Periodic Reporting for period 1 - 2D-EG-FET (Printed Optoelectronic Devices from Nanosheet Network Electrochemically-gated Field Effect Transistors)
Reporting period: 2016-05-16 to 2018-05-15
This project was focused on fabricating printed ensembles of semiconducting nanosheets (i.e. semiconducting nanosheet networks, SNNs) with controlled composition, and characterising their properties as the active material within solution-processable electrochemically-gated field-effect transistors (E-gated FETs).
Numerous layered semiconductors, such as members of transition metal dichalcogenides (e.g. WS2 and MoS2) are naturally abundant and can be made accessible in large quantities in a printable form by liquid phase exfoliation (LPE), which converts the parent crystal into liquid dispersed nanosheets. However, presently little is known about the influence of particular dispersion media, geometry of the flake constituents (i.e. mean flake length and number of layers), the chosen deposition approach, and post processing on the resulting SNN properties.
In particular, it is unknown how to produce sufficient quantities of monolayer enriched inks and a means of depositing them in a manner that prevents flake restacking, such that printed networks with direct bandgap characteristics can be retained. Such networks could then be investigated for optoelectronic applications, such as light-emitting FETs.
Importance for society:
By combining versatile and scalable solution-processing methods with the excellent solid state properties of layered crystalline nanomaterials, it is hoped that this work will lead to a wide range of applications in printed electronics. It is envisaged that this approach will give rise to applications that are impossible using traditional manufacturing approaches (i.e. based on silicon), such as devices that are mechanically deformable (i.e. flexible and stretchable) when deposited on plastic foil substrates, and easily customised for diverse purposes.

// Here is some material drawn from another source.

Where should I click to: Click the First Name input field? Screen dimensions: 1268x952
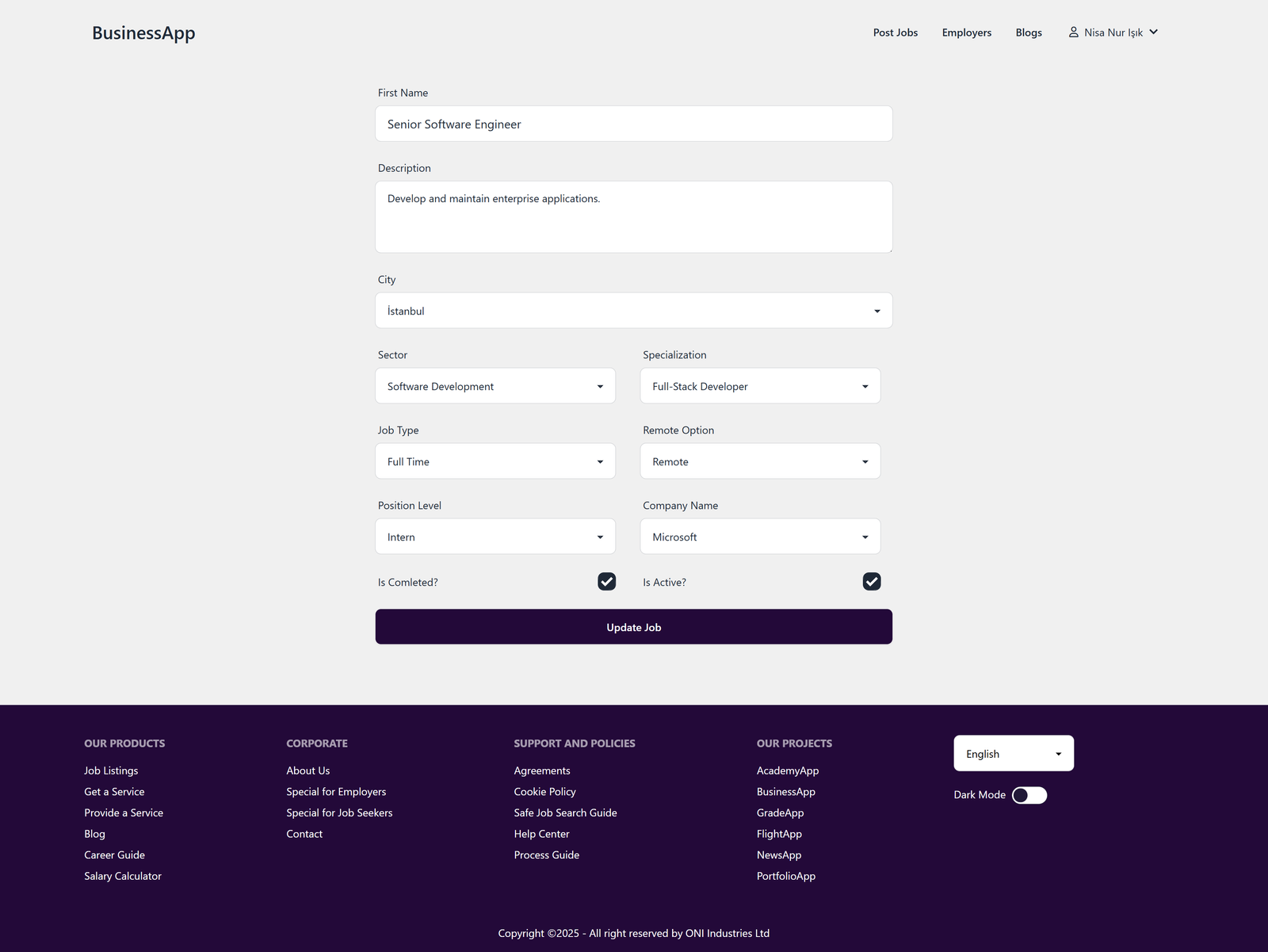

Such high performance printed electronics, when realised, will enable the integration of electronic functionality in new locations and situations where numerous applications will be found, such as inexpensive hardware for the Internet of Things.
The overall research objectives were: (1) to prepare size selected inks by liquid phase exfoliation, (2) process these into nanosheet networks with controlled morphology and composition using industrially relevant solution deposition methods, (3) fabricate electrolyte-gated field effect transistors based on these nanosheet networks and (4) characterise their electronic transport properties under electrochemical control, especially those produced to retain monolayer properties with the intent to demonstrate electroluminescence from these printed SNNs for the first time. Following this, we wish to (5) realise all-printed E-gated FETs by printing all of the device components, i.e. the SNN channel material, as well as nanomaterial based metal contact and gate electrodes.

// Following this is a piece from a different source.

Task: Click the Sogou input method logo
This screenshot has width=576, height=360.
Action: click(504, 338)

The obtained results were primarily exploited through presentations (talks and posters) at a number international conferences, including a Hengstberger Symposium at the Internationales Wissenschaftsforum Heidelberg.
The demonstration of ambipolar transport behaviour (simultaneous injection of electrons and holes) is a requirement for subsequent demonstration of light-emitting FETs based on printed semiconducting nanosheet networks. Hence, the completed work marks important progress towards the realisation of high performance printed electronics based on layered nanomaterials.